BEGIN
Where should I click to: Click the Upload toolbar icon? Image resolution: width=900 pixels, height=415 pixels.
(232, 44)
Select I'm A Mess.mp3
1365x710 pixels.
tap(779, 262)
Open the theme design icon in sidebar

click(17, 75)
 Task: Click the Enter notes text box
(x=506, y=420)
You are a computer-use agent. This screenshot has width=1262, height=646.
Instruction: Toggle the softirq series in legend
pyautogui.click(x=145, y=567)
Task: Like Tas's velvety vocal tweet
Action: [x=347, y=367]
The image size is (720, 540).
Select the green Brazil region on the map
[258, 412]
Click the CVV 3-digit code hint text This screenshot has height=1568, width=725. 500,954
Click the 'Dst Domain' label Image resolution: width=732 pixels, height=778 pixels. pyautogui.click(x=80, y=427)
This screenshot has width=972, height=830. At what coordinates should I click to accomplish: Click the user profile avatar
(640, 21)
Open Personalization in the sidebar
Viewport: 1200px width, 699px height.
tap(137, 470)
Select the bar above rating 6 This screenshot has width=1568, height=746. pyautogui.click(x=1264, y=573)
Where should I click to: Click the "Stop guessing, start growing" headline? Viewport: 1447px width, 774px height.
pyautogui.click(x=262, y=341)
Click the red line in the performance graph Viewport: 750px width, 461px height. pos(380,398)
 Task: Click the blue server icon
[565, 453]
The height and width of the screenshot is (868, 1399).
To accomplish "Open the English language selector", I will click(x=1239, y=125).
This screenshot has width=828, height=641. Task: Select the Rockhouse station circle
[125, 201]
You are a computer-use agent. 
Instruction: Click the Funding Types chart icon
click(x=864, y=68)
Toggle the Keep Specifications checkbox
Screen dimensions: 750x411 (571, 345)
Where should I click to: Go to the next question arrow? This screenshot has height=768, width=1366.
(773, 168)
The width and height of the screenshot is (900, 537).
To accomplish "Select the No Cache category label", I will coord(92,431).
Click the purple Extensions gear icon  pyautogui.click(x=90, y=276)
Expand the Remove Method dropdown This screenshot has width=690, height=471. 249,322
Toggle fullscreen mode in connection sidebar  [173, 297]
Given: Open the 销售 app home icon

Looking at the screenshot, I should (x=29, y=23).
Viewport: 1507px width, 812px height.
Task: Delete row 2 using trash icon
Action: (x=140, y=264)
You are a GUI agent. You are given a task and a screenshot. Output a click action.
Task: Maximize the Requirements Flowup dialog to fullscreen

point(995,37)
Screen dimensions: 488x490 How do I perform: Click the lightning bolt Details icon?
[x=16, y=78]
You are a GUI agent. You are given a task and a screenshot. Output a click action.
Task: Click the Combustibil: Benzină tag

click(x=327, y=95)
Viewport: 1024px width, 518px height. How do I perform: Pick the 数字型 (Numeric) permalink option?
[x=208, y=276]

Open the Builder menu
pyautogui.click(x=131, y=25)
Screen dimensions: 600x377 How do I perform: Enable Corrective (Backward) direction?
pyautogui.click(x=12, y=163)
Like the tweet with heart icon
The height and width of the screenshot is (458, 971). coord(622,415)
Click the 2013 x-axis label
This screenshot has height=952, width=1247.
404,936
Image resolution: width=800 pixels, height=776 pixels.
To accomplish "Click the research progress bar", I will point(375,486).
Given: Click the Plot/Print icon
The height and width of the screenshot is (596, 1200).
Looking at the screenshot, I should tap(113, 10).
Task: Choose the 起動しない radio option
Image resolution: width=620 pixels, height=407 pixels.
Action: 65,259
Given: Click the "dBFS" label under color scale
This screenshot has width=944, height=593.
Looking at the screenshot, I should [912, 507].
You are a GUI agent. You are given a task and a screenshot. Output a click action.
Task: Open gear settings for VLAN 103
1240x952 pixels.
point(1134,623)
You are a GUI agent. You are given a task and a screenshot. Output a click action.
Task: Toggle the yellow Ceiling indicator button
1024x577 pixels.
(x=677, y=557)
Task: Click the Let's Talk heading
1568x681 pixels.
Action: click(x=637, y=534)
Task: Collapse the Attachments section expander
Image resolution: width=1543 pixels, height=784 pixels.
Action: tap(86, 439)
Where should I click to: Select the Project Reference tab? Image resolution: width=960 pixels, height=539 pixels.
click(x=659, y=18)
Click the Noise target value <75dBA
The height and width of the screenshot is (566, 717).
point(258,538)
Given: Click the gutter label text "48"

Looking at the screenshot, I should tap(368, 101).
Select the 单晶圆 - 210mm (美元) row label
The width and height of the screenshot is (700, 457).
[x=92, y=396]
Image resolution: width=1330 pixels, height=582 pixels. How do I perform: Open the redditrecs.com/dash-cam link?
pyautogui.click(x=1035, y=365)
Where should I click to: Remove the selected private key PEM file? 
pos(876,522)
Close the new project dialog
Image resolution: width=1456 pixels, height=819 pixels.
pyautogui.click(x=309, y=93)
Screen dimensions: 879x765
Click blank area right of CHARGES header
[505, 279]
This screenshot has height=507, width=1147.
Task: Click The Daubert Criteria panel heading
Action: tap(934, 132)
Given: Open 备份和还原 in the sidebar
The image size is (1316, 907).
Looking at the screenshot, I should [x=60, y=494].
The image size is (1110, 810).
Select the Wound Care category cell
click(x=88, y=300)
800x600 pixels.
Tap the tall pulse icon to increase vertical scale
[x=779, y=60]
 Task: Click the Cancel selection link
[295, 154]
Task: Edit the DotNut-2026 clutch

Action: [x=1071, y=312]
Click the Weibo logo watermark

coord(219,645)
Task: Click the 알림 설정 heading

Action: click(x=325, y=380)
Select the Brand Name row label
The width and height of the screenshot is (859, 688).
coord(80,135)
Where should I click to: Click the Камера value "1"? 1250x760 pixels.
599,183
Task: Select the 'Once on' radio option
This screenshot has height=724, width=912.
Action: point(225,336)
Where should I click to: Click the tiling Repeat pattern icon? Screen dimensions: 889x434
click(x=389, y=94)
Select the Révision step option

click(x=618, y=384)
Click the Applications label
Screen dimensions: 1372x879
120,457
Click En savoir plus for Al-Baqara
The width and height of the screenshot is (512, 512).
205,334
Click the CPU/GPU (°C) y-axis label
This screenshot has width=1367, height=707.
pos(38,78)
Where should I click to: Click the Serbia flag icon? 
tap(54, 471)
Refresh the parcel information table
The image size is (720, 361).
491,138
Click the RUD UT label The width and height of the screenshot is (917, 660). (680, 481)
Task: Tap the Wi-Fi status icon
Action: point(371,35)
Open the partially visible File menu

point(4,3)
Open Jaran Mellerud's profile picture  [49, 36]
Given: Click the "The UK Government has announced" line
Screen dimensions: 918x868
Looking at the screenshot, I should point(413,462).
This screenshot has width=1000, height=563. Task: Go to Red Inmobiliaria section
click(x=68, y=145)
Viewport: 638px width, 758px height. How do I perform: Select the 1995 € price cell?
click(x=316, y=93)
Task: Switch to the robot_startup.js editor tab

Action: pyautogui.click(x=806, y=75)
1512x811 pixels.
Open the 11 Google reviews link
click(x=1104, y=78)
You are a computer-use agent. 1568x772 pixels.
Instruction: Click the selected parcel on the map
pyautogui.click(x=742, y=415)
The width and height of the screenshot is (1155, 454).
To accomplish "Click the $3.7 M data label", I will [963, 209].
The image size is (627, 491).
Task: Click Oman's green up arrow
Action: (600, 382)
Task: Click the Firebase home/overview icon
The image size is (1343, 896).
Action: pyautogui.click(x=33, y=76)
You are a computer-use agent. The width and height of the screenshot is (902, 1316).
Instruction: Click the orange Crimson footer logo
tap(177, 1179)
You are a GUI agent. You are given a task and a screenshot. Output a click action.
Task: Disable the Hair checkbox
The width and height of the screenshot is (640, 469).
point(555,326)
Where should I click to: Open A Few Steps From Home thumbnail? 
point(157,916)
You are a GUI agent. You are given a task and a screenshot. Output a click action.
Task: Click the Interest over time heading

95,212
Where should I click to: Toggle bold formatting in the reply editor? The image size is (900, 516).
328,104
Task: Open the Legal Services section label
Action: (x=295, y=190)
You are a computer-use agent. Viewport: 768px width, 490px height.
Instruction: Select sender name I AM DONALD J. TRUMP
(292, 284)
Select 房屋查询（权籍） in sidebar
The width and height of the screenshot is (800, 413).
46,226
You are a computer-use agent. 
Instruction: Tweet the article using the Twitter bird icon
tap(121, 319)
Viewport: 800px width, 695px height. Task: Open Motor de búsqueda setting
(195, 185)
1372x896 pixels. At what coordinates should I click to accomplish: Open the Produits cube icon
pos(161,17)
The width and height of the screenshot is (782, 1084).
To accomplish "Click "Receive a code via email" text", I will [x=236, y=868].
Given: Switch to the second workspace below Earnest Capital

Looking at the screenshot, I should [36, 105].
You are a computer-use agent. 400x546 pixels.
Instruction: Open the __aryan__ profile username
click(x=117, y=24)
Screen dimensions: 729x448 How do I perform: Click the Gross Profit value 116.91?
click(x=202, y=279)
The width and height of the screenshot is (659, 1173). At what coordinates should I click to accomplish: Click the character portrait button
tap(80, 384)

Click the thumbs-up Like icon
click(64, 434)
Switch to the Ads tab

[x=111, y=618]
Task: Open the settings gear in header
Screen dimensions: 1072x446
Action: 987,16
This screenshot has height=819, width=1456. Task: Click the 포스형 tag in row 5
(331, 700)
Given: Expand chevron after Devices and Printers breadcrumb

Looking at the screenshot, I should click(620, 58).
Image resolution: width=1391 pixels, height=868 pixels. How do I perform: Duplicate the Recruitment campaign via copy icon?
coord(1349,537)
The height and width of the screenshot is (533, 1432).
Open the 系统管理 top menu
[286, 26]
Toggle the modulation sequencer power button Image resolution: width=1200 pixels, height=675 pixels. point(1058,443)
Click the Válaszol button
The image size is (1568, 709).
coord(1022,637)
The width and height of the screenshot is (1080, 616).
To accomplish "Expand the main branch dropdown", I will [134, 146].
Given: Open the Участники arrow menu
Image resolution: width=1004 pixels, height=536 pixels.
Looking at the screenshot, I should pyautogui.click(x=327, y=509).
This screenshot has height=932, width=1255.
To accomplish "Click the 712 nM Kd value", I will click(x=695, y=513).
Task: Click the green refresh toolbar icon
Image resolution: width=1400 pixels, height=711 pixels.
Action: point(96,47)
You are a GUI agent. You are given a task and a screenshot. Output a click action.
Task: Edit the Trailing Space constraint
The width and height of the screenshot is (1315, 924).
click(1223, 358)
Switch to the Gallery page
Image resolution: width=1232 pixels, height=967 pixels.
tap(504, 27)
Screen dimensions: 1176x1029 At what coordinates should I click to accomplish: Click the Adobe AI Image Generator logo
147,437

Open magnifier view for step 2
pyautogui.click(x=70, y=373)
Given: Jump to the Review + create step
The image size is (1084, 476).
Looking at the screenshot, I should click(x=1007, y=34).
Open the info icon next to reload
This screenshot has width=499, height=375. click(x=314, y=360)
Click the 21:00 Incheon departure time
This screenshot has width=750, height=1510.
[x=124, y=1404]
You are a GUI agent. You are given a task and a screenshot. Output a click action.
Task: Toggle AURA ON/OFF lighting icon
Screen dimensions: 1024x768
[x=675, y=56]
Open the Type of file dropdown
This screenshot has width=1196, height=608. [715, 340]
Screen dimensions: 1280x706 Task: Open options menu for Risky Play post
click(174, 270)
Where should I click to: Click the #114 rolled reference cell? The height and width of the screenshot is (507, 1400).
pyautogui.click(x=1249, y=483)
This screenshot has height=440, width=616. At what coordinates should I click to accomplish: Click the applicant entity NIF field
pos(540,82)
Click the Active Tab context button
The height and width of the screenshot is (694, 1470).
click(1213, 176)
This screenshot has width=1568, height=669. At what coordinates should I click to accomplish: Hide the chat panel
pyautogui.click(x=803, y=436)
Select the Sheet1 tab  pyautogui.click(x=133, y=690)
END
Task directions: Work out how many lines of the listing above include the word "settings". Reply with nothing but the count.

Response: 2